- Goal -
Count the lines in the data below that contain the word "label". Reply with the number alone.

- The input -
===============

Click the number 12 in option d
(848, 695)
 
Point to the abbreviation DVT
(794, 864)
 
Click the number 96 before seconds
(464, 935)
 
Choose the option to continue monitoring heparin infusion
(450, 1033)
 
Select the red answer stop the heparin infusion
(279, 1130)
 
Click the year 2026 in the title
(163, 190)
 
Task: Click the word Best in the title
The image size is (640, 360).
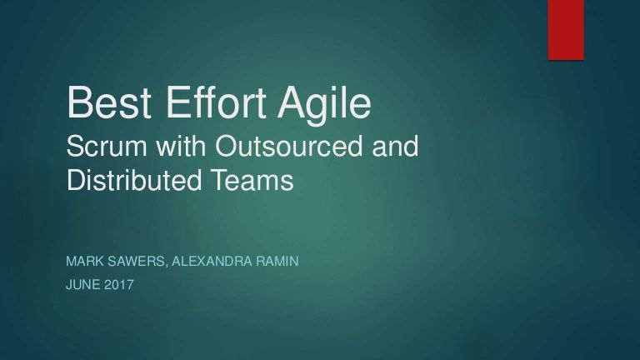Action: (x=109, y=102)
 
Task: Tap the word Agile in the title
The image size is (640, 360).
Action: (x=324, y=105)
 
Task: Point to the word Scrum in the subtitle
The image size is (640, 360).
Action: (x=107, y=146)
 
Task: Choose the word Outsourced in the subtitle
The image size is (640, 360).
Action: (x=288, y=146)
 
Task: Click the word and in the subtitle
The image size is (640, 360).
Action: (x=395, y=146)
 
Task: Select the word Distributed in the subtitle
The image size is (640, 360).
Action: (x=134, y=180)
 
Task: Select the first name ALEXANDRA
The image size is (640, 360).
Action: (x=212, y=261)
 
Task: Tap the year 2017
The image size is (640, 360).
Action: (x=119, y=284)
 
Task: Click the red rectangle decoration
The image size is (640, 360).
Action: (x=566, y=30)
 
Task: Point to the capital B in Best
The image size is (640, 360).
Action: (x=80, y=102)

===============

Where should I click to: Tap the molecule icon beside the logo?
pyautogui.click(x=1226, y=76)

===============

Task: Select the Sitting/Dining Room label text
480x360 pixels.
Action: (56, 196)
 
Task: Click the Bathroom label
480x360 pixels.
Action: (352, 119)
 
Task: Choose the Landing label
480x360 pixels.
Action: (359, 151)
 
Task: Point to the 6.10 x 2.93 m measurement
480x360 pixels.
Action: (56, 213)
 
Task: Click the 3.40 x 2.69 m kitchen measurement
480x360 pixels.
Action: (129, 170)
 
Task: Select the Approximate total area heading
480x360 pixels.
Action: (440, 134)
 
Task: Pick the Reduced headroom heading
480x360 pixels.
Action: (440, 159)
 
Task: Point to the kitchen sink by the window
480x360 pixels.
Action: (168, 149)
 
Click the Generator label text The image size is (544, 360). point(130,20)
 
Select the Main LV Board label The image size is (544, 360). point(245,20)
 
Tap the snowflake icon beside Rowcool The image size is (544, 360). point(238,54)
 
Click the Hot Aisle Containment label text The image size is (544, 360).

===============

- Exercise answer -
6